Background: Recommended antiretroviral regimens include a nucleoside reverse transcriptase inhibitor (NRTI) component. Class cross-resistance and mitochondrial toxicity are recognized as problems with this class of antiretrovirals. Methods: In a pilot open-label study, 65 antiretroviral-naive and 21 experienced but nonnucleoside reverse transcriptase inhibitor-naive HIV-1-infected adults were given a combination of lopinavir/rito-navir (533.3/133.3 mg twice daily) and efavirenz (600 mg once daily) for 48 weeks.
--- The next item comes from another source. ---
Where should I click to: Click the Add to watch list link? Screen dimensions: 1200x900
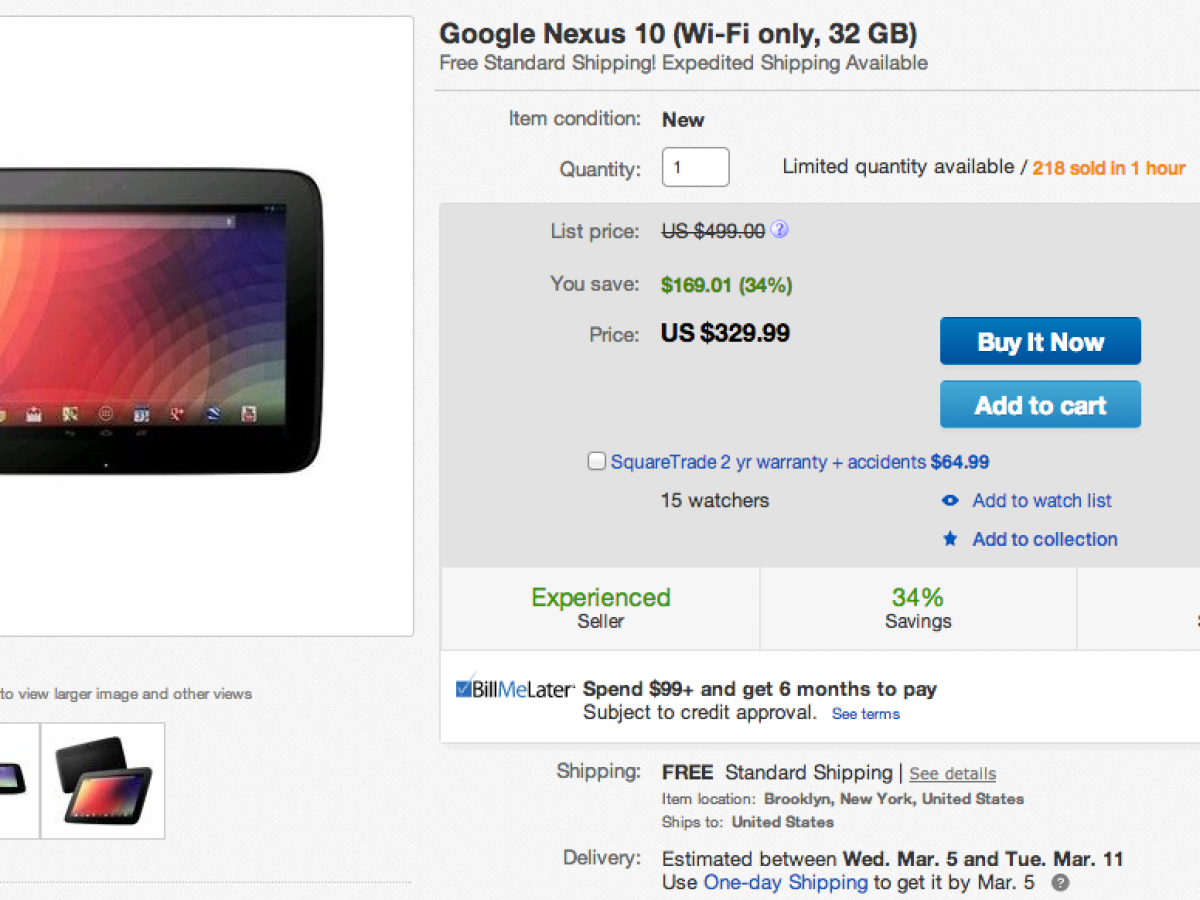click(1042, 501)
Results: At baseline, the mean viral load was 4.84 log(10) copies/mL and the mean CD4 count was 311 cells/mm(3). At week 24, the proportions of patients with a viral load < 400 copies/mL were 78% and 93% using an intent-to-treat and on-treatment analysis, respectively. At week 48, proportions were 73% and 97%, respectively. Treatment discontinuation occurred in 21 patients during the 48-week period, with 33% of those attributable to drug-related adverse effects. A vital load > 400 copies/mL at week 24 or 48 was associated with non-adherence in 3 patients and virologic failure in I patient, After an increase during the first 8 weeks, fasting lipid levels remained stable up to 48 weeks. Conclusion: The lopinavir/ritonavir-efavirenz combination is associated with a high rate of virologic response and should be compared with more classic NRTI-containing regimens in randomized and controlled clinical trials.